■ **INSTRUCTIONS FOR THE TASK**
Lay out each line of the listing below as a Markdown table with the columns Row and Entry, numbering the rows and leaving out blank lines.

(Stored data entries)
= = =

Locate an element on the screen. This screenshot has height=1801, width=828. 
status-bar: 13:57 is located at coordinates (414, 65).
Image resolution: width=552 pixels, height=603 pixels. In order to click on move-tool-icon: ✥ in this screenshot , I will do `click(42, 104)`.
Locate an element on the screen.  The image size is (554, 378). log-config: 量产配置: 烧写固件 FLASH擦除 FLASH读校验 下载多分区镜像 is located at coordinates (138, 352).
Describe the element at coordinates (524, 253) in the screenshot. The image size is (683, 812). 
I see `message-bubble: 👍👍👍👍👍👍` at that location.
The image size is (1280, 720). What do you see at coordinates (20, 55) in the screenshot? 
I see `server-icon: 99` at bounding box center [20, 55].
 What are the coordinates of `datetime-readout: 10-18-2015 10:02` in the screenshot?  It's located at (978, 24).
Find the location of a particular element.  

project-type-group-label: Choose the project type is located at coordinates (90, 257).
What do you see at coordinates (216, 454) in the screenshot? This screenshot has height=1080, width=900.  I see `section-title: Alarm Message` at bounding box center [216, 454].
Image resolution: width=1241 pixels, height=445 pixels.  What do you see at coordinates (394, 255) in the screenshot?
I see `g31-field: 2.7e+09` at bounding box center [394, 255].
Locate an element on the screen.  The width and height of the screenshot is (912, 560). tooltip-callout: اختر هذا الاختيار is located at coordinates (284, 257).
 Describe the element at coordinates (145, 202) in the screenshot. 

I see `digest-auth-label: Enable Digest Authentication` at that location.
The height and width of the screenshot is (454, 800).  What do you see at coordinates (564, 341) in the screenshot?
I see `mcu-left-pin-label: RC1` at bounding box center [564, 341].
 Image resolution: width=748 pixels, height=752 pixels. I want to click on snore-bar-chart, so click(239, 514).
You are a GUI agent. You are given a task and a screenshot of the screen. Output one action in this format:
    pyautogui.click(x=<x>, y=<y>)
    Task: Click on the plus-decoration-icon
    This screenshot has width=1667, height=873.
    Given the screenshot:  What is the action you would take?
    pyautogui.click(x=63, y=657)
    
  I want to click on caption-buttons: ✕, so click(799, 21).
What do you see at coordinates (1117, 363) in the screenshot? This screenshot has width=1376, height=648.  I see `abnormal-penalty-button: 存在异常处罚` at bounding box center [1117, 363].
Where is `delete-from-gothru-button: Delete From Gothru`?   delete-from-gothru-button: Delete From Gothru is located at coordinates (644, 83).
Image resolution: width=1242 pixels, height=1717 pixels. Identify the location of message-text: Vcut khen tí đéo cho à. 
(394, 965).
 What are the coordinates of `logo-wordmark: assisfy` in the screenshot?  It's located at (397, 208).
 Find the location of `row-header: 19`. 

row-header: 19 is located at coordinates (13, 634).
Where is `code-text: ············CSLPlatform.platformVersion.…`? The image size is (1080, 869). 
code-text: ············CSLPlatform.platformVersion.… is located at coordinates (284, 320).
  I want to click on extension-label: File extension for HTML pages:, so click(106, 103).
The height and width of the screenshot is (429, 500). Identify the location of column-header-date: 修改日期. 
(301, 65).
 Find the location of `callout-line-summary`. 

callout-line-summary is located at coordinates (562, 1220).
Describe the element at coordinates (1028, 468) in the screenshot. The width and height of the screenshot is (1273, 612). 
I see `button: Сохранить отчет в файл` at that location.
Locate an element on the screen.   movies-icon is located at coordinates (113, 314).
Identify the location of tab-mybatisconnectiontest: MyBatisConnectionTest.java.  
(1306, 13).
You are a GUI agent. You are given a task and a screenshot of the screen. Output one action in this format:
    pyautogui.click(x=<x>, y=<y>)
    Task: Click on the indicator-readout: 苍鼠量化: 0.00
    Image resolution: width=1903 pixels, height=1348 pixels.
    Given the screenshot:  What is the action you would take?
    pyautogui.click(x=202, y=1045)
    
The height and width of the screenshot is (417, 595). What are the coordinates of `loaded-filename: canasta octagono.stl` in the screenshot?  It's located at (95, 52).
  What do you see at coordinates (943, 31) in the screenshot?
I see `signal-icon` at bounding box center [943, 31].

= = =

■ **FINISHED EXERCISE**
| Row | Entry |
|---|---|
| 1 | Locate an element on the screen. This screenshot has height=1801, width=828.  |
| 2 | status-bar: 13:57 is located at coordinates (414, 65). |
| 3 | Image resolution: width=552 pixels, height=603 pixels. In order to click on move-tool-icon: ✥ in this screenshot , I will do `click(42, 104)`. |
| 4 | Locate an element on the screen.  The image size is (554, 378). log-config: 量产配置: 烧写固件 FLASH擦除 FLASH读校验 下载多分区镜像 is located at coordinates (138, 352). |
| 5 | Describe the element at coordinates (524, 253) in the screenshot. The image size is (683, 812).  |
| 6 | I see `message-bubble: 👍👍👍👍👍👍` at that location. |
| 7 | The image size is (1280, 720). What do you see at coordinates (20, 55) in the screenshot?  |
| 8 | I see `server-icon: 99` at bounding box center [20, 55]. |
| 9 |  What are the coordinates of `datetime-readout: 10-18-2015 10:02` in the screenshot?  It's located at (978, 24). |
| 10 | Find the location of a particular element.   |
| 11 | project-type-group-label: Choose the project type is located at coordinates (90, 257). |
| 12 | What do you see at coordinates (216, 454) in the screenshot? This screenshot has height=1080, width=900.  I see `section-title: Alarm Message` at bounding box center [216, 454]. |
| 13 | Image resolution: width=1241 pixels, height=445 pixels.  What do you see at coordinates (394, 255) in the screenshot? |
| 14 | I see `g31-field: 2.7e+09` at bounding box center [394, 255]. |
| 15 | Locate an element on the screen.  The width and height of the screenshot is (912, 560). tooltip-callout: اختر هذا الاختيار is located at coordinates (284, 257). |
| 16 |  Describe the element at coordinates (145, 202) in the screenshot.  |
| 17 | I see `digest-auth-label: Enable Digest Authentication` at that location. |
| 18 | The height and width of the screenshot is (454, 800).  What do you see at coordinates (564, 341) in the screenshot? |
| 19 | I see `mcu-left-pin-label: RC1` at bounding box center [564, 341]. |
| 20 |  Image resolution: width=748 pixels, height=752 pixels. I want to click on snore-bar-chart, so click(239, 514). |
| 21 | You are a GUI agent. You are given a task and a screenshot of the screen. Output one action in this format: |
| 22 |     pyautogui.click(x=<x>, y=<y>) |
| 23 |     Task: Click on the plus-decoration-icon |
| 24 |     This screenshot has width=1667, height=873. |
| 25 |     Given the screenshot:  What is the action you would take? |
| 26 |     pyautogui.click(x=63, y=657) |
| 27 |   I want to click on caption-buttons: ✕, so click(799, 21). |
| 28 | What do you see at coordinates (1117, 363) in the screenshot? This screenshot has width=1376, height=648.  I see `abnormal-penalty-button: 存在异常处罚` at bounding box center [1117, 363]. |
| 29 | Where is `delete-from-gothru-button: Delete From Gothru`?   delete-from-gothru-button: Delete From Gothru is located at coordinates (644, 83). |
| 30 | Image resolution: width=1242 pixels, height=1717 pixels. Identify the location of message-text: Vcut khen tí đéo cho à.  |
| 31 | (394, 965). |
| 32 |  What are the coordinates of `logo-wordmark: assisfy` in the screenshot?  It's located at (397, 208). |
| 33 |  Find the location of `row-header: 19`.  |
| 34 | row-header: 19 is located at coordinates (13, 634). |
| 35 | Where is `code-text: ············CSLPlatform.platformVersion.…`? The image size is (1080, 869).  |
| 36 | code-text: ············CSLPlatform.platformVersion.… is located at coordinates (284, 320). |
| 37 |   I want to click on extension-label: File extension for HTML pages:, so click(106, 103). |
| 38 | The height and width of the screenshot is (429, 500). Identify the location of column-header-date: 修改日期.  |
| 39 | (301, 65). |
| 40 |  Find the location of `callout-line-summary`.  |
| 41 | callout-line-summary is located at coordinates (562, 1220). |
| 42 | Describe the element at coordinates (1028, 468) in the screenshot. The width and height of the screenshot is (1273, 612).  |
| 43 | I see `button: Сохранить отчет в файл` at that location. |
| 44 | Locate an element on the screen.   movies-icon is located at coordinates (113, 314). |
| 45 | Identify the location of tab-mybatisconnectiontest: MyBatisConnectionTest.java.   |
| 46 | (1306, 13). |
| 47 | You are a GUI agent. You are given a task and a screenshot of the screen. Output one action in this format: |
| 48 |     pyautogui.click(x=<x>, y=<y>) |
| 49 |     Task: Click on the indicator-readout: 苍鼠量化: 0.00 |
| 50 |     Image resolution: width=1903 pixels, height=1348 pixels. |
| 51 |     Given the screenshot:  What is the action you would take? |
| 52 |     pyautogui.click(x=202, y=1045) |
| 53 | The height and width of the screenshot is (417, 595). What are the coordinates of `loaded-filename: canasta octagono.stl` in the screenshot?  It's located at (95, 52). |
| 54 |   What do you see at coordinates (943, 31) in the screenshot? |
| 55 | I see `signal-icon` at bounding box center [943, 31]. |